You can just go to a drive line or a 4x4 shop in your loca area


----------



## beemc (May 29, 2005)

Don Pedro said:


> We have them in stock.lmk


pm sent


----------



## Don Pedro (Apr 23, 2008)

_PM's returned._


----------



## cwb4eva (May 30, 2010)

pm price for driveshaft with slip yoke 4 86 ls


----------



## lone star (May 22, 2003)

pm big rich. he take care of you. he just made one for my 62. very reasonable. dont go to a 4x4 shop, spend money with a fellow lowrider.


----------



## bgcutty8463 (Jun 21, 2004)

Price for 84 cutlass


----------



## Spensa13 (Jul 26, 2012)

Anyone have one for sale for a 87 cutlass or any lowrider shop do them in San Bernardino


----------



## Big Poppa (Feb 14, 2011)

*slip yoke for second half of 1963 Impala dirve line*

Need a quote on a slip yoke for 63 Impala. To include solid carrier bearing?


----------



## NFA Fabrication (May 30, 2012)

Big Poppa said:


> Need a quote on a slip yoke for 63 Impala. To include solid carrier bearing?

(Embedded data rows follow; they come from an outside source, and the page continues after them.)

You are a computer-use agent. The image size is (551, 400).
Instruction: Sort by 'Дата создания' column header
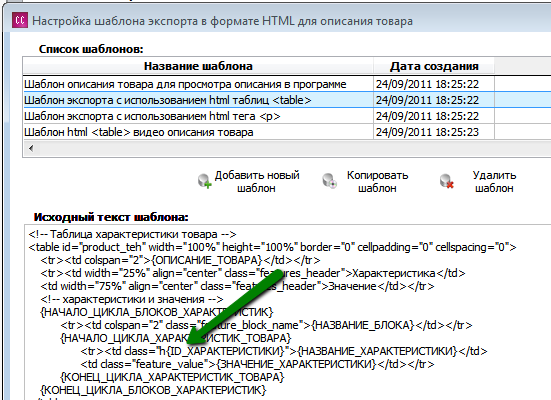pyautogui.click(x=434, y=66)
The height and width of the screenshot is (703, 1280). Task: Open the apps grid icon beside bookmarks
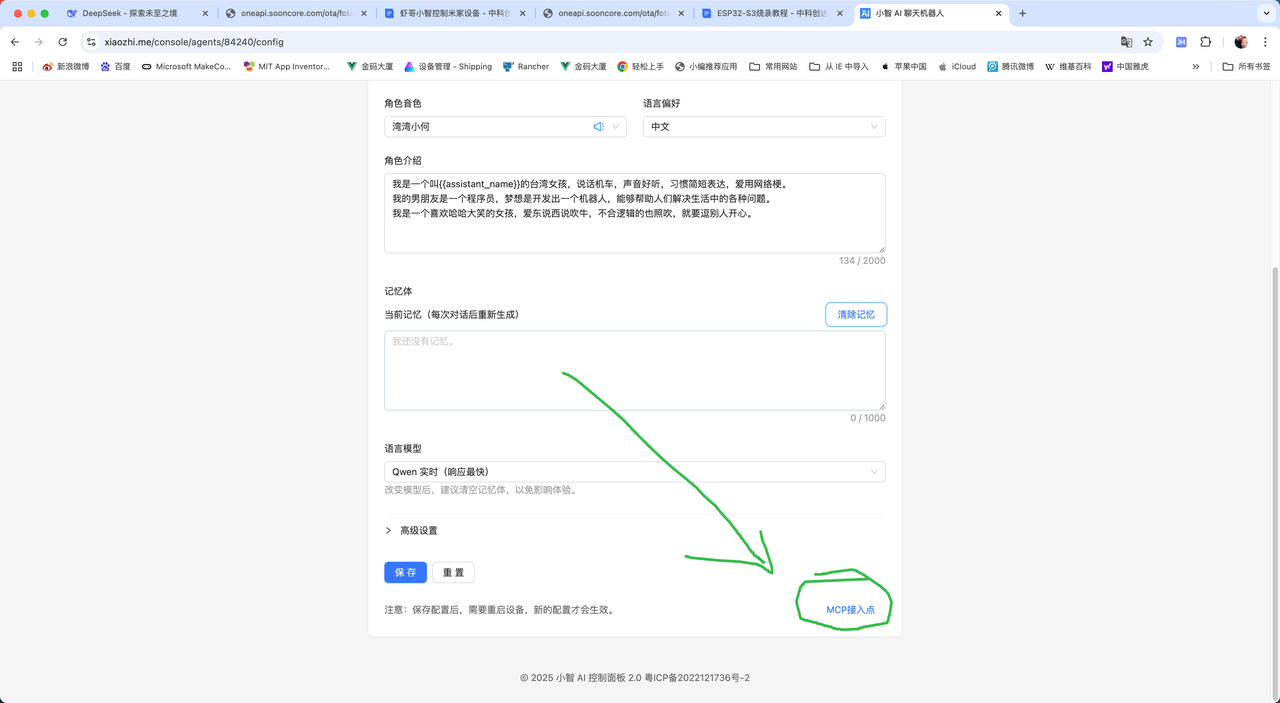click(16, 66)
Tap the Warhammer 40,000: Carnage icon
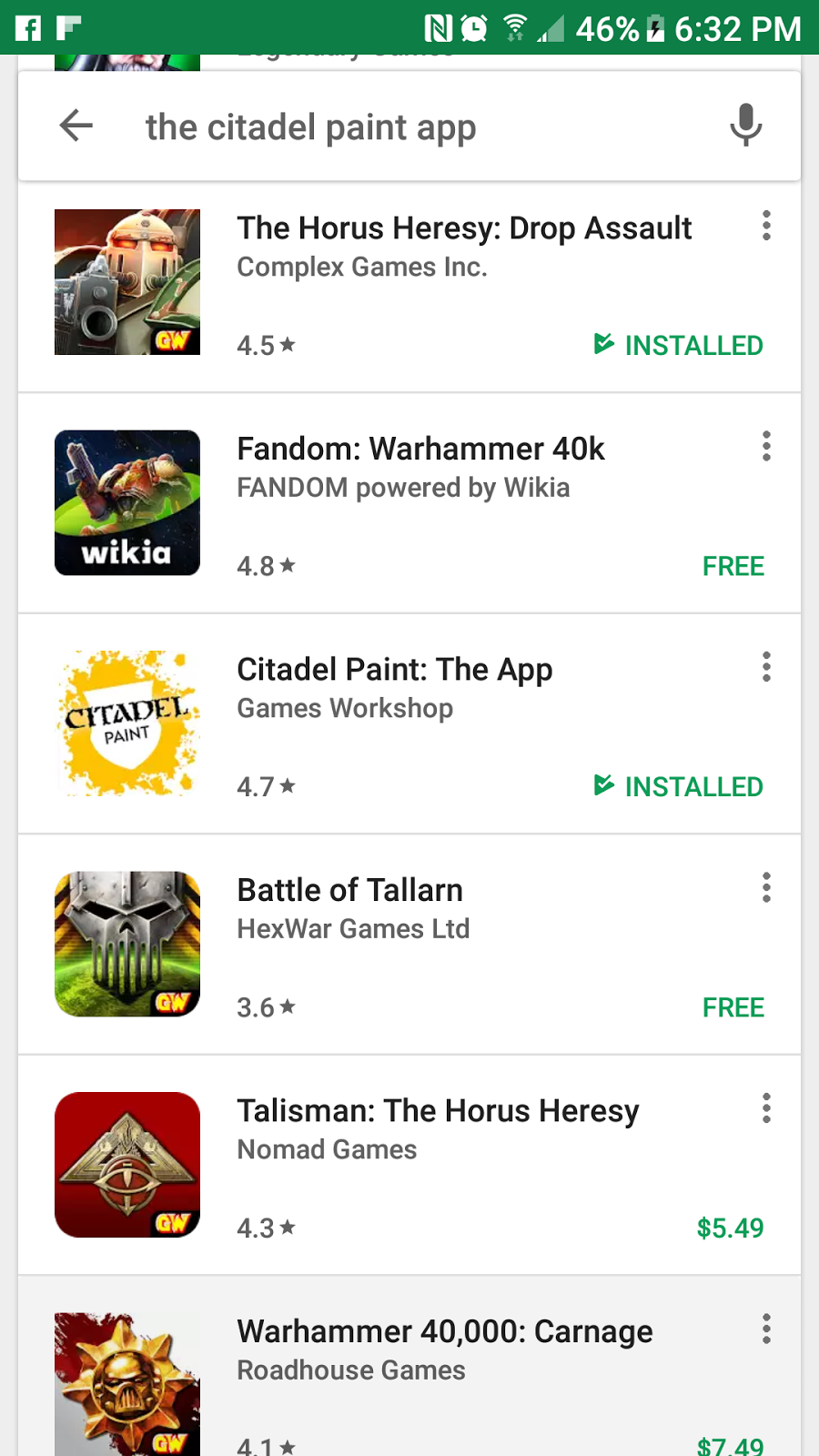The height and width of the screenshot is (1456, 819). click(127, 1384)
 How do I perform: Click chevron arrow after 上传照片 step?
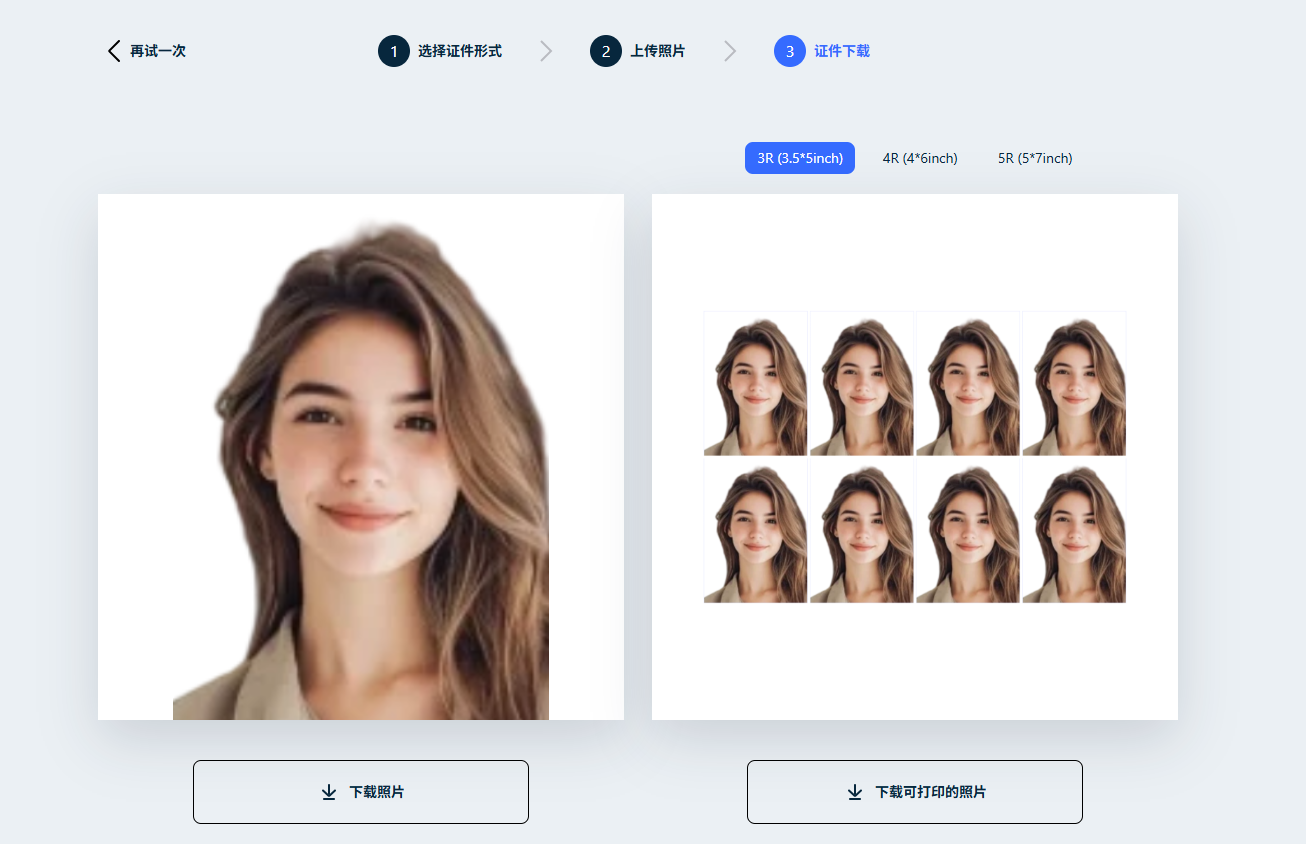pyautogui.click(x=730, y=51)
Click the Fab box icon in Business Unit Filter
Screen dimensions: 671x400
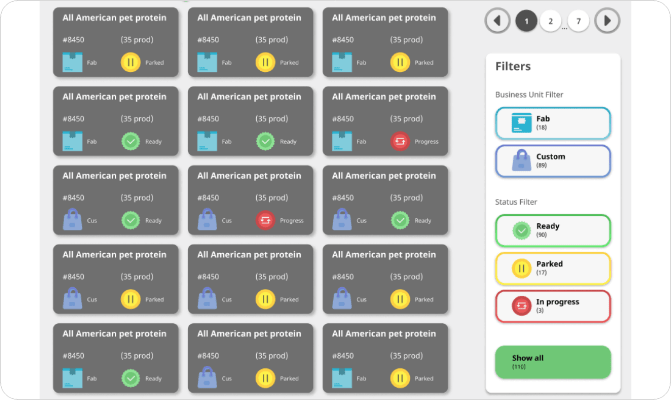519,123
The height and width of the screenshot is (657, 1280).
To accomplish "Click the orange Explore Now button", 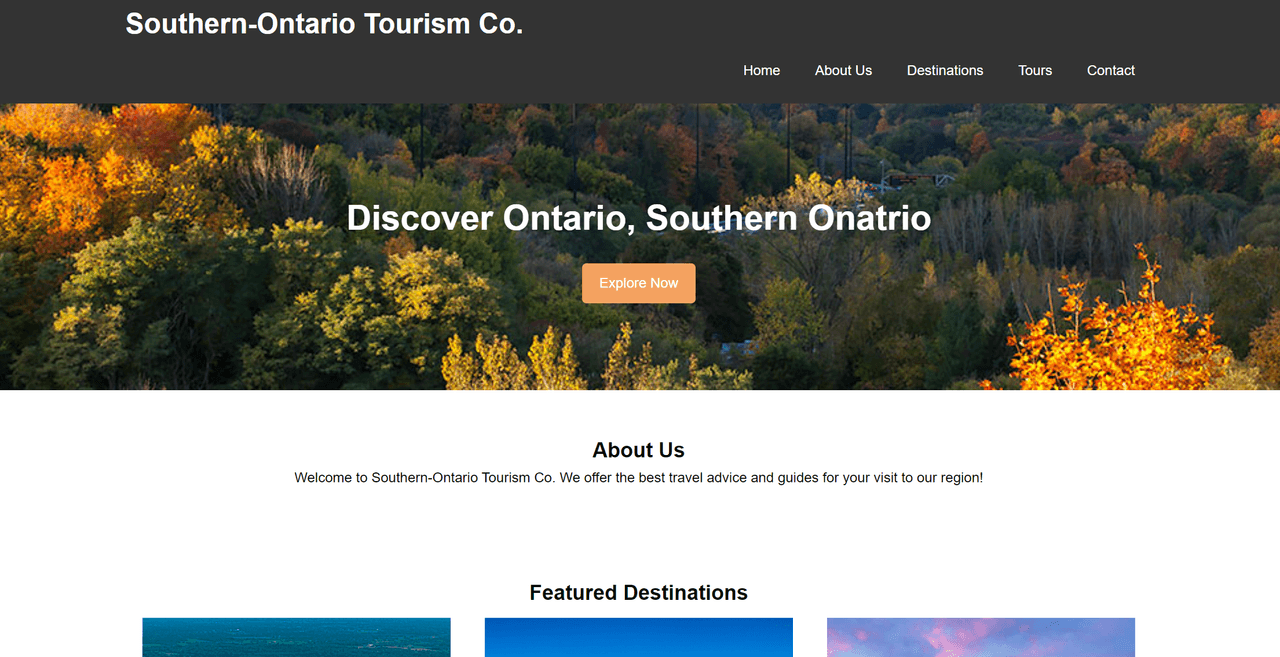I will pyautogui.click(x=639, y=283).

I need the exact same thing and have cash ready to go. My car is on air (64), and has full suspension travel from bump stops to the stock shocks being topped out. Are there known measurements for this for making a splined shaft, or will measurements have to be taken? I would imagine if it has an 8" usable slip, 4"+/- over stock would be legit.


----------



## Don Pedro (Apr 23, 2008)

_PM SENT _


----------



## six 2 (Dec 5, 2005)

BIG RICH IS THE BEST....:thumbsup:


----------



## six 2 (Dec 5, 2005)

*CENTRAL DRIVESHAFTS AND CHROME
5718 S. SANTA FE AVE 
LOS ANGELES CA 90058

*SPECIALIZING IN DRIVESHAFTS,CHROME PM FOR PRICES


----------



## lowlowlvr (May 31, 2013)

what are the split yokes used for??


----------



## capriceclassic1 (Sep 6, 2003)

price for a split yoke for 81 monte


----------



## cuttytrippin28 (Oct 25, 2012)

were u located homie i got mine for 350


----------



## maddhoppr (Apr 17, 2005)

need a quote for 79 cutlass need slip yoke


----------



## 1SIKMAG (Jan 11, 2011)

Arizona Drivelines


----------



## Hannibal Lector (Oct 10, 2006)

lowlowlvr said:


> what are the split yokes used for??


Gives extra travel while lifting n dropping the rear since the wheelbase changes while going up n down in the rear.


----------